Abstract

The Corps Battle Simulation (CBS) simulates ground and air battles between modern military forces. It runs in real time, modeling the interactions of tens of thousands of units in support of U.S. Army training exercises, typically involving several sites at geographically separated locations around the world. Through Version 1.5.2, the CBS terrain database associated terrain characteristics with a regular grid of three-kilometer hexagons tiling an appropriate map projection of the playbox. The hexagons also served as bins for other location-dependent information to simplify the search for what's nearby. This paper presents a new way to describe locations: Bynary latitudes and longitudes define patches of various sizes that completely cover the globe.
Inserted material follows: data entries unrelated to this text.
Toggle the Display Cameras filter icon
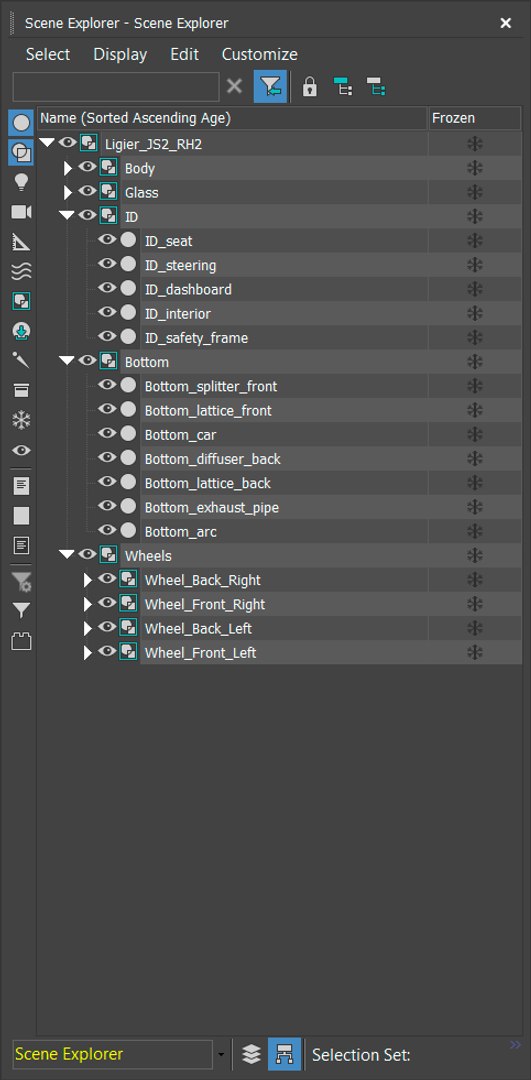This screenshot has width=531, height=1080. click(21, 211)
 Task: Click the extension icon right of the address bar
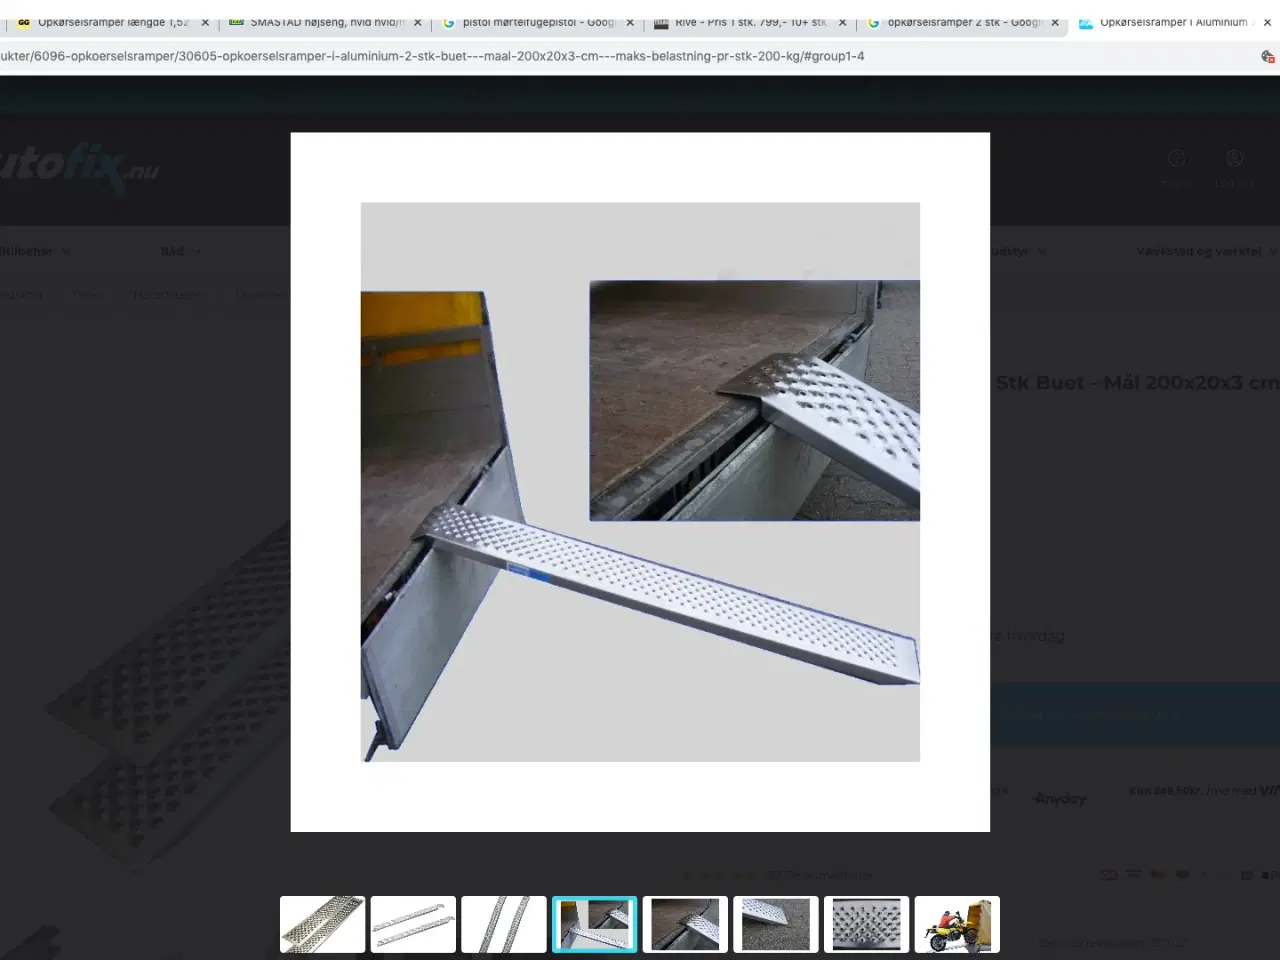[x=1267, y=56]
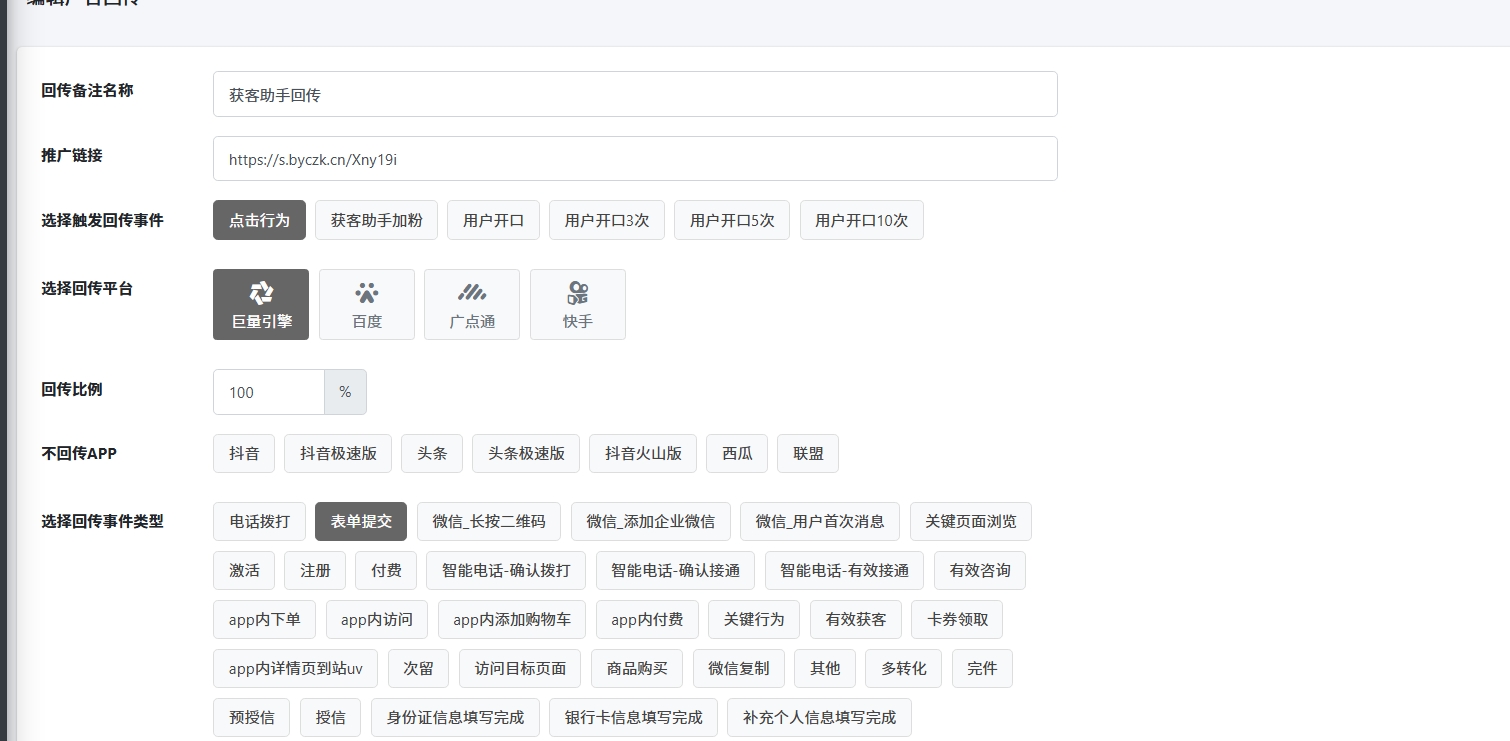The image size is (1510, 741).
Task: Toggle 抖音 in exclusion APP list
Action: 244,453
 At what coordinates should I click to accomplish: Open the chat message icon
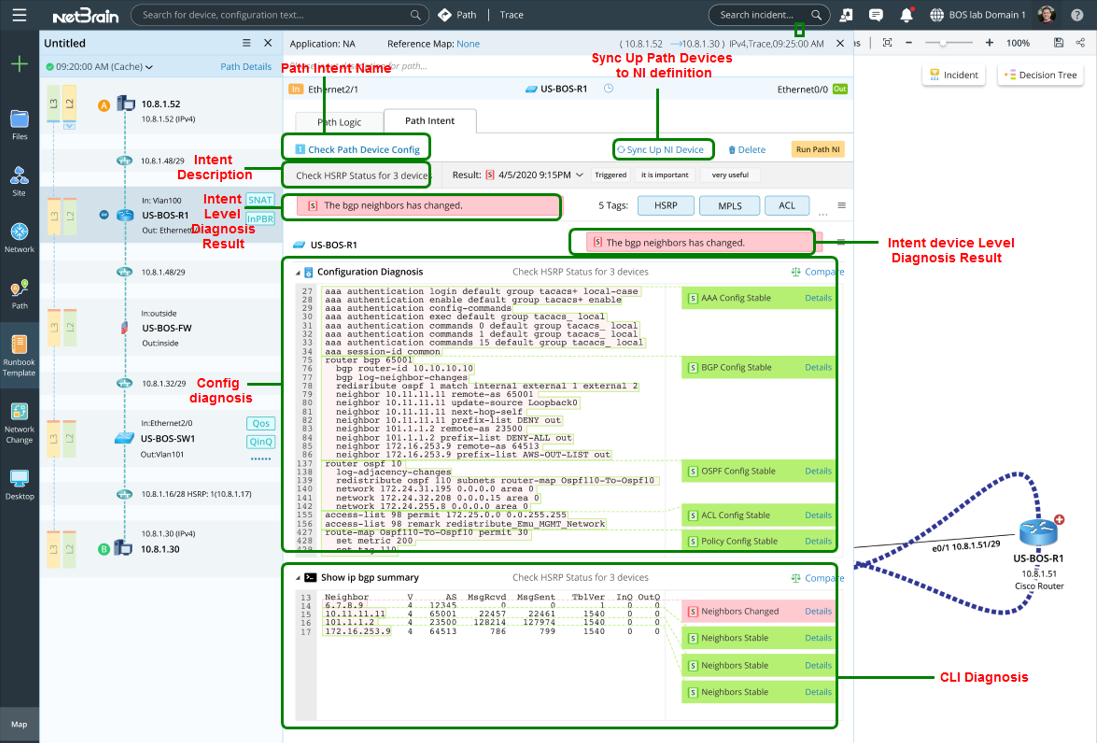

Large patches, not necessarily all the same size, can serve as bins. Medium-sized patches can be assumed to have uniform terrain characteristics throughout. (That assumption, however, has not been used in CBS Version 1.5.3.) Tiny patches are suitable descriptors of locations. Spherical coordinates (latitudes and longitudes) are used for fundamental specification of locations, so playboxes are not limited by the characteristics of a map projection. The natural data structure is a quadtree, which facilitates storing terrain (and other location-dependent) data in variable size bins. If desired, huge bins can be used for areas remote from the primary theater of operations and smaller bins can be used in battle zones.